Global nuclear generating capacity will reach some 580 GWe in 2035, according to the latest edition of the World Energy Outlook from the International Energy Agency (IEA). This is 10% less than the IEA forecast a year ago.
Launching the World Energy Outlook 2012, the IEA said that its New Policies Scenario - its central scenario - shows that "several fundamental trends persist: energy demand and CO2 emissions rise even higher; energy market dynamics are increasingly determined by emerging economies; fossil fuels remain the dominant energy sources; and providing universal energy access to the world's poor countries continues to be an elusive goal."
The IEA expects global energy demand to increase from 12,380 million tonnes oil equivalent (toe) in 2010 to 16,730 million toe in 2035. China will account for the largest share of this growth, with its demand rising 60% by 2035, followed by India and the Middle East. Energy demand in the OECD in 2035 is expected to be just 3% higher than in 2010. Demand for oil, gas and coal is likely to grow in absolute terms up to 2035, but their combined share of the global energy mix falls from 81% to 75% between 2010 and 2035.
The IEA expects global demand for electricity to grow over 70% by 2035 to almost 36,637 TWh - over half of this growth will be from China and India alone. It noted that coal "remains the backbone of generation globally, particularly outside the OECD, but its share of the mix is eroded from two-fifths to one-third."
Renewables are set "become the world's second-largest source of power generation by 2015 and close in on coal as the primary source by 2035," the IEA suggests. Renewables' share of electricity generation will grow from 20% in 2010 to 31% by 2035. However, this rapid increase "hinges critically on continued subsidies."
According to the IEA, energy-related CO2 emissions will increase from an estimated 31.2 gigatonnes (Gt) in 2011 to 37.0 Gt in 2035, pointing to a long-term average temperature increase of 3.6°C.
"Taking all new developments and policies into account, the world is still failing to put the global energy system onto a more sustainable path," the agency said. This is highlighted by a 30% increase in fossil fuel subsidies to $523 billion in 2011. IEA chief economist Fatih Birol said that the world is "going in the wrong direction on climate change," which has "slipped off the policy radar."
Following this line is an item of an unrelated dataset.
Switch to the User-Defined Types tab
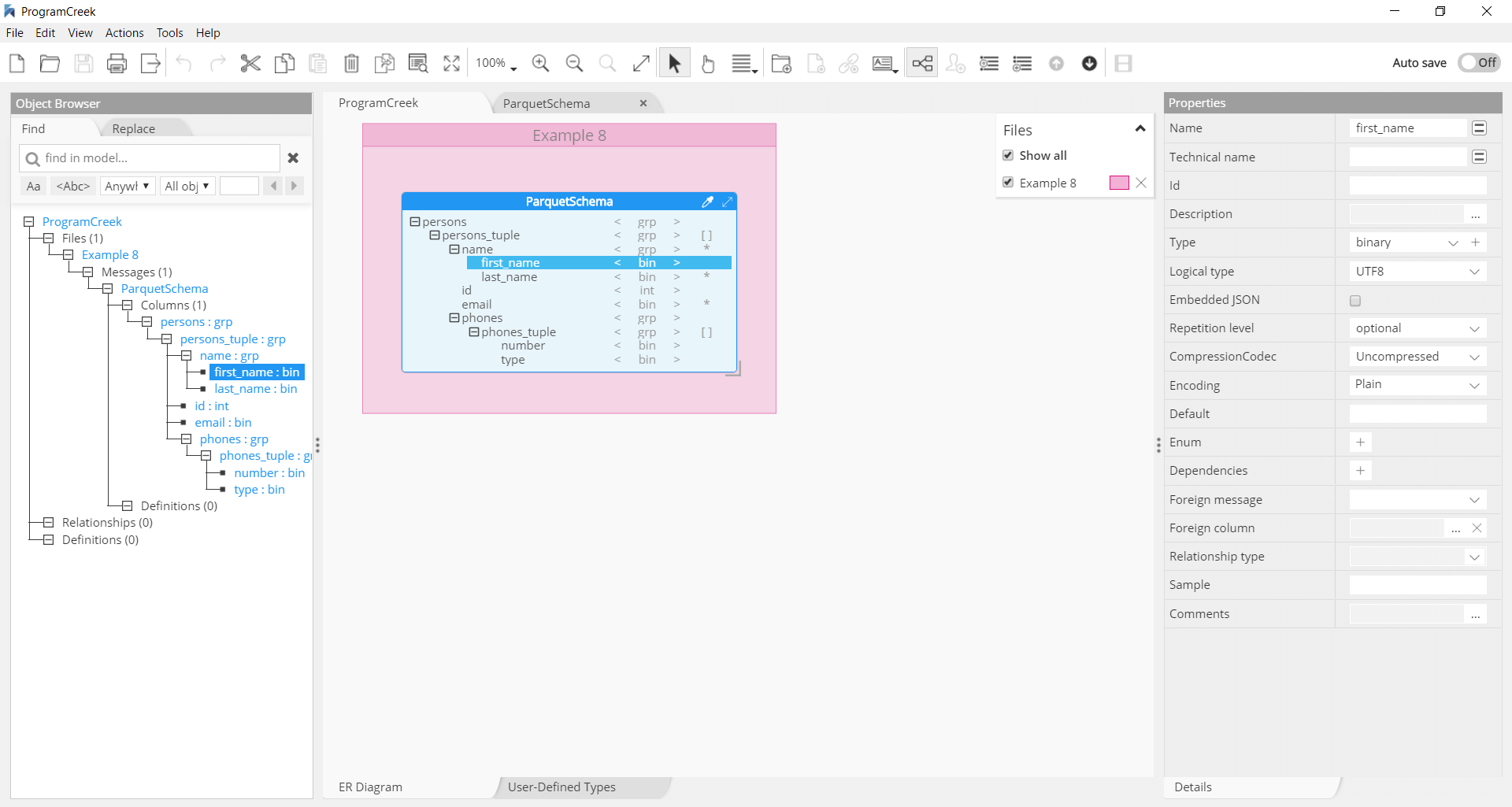 click(561, 787)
The World Energy Outlook notes that, while "ambitions for nuclear have been scaled back" by some countries following the Fukushima accident in Japan, capacity is still projected to rise, led by China, Korea, India and Russia.
Asked about the nuclear phaseout in Japan, Birol expressed concern that higher energy prices would hamper the country's competitiveness. He also emphasized that restricting global warming to 2°C or less could not be achieved without nuclear.
World nuclear capacity, according to the IEA, will reach some 580 GWe in 2035 - about 50 GWe lower than last year's projection. Production will grow from 2756 TWh in 2010 to about 4370 TWh in 2035, an increase of almost 60%. Correspondingly, the share of nuclear in total generation falls from 13% to 12%.
Changing global energy map
According to the IEA, the USA will become the top oil-producing country by 2017, while Iraq will account for almost half of all new oil production to 2035.
Meanwhile, several countries - including Japan, China, and the USA - have recently passed legislation aimed at improving their energy efficiency.
IEA executive director Maria van der Hoeven said: "This year's World Energy Outlook shows that by 2035, we can achieve energy savings equivalent to nearly a fifth of global demand in 2010."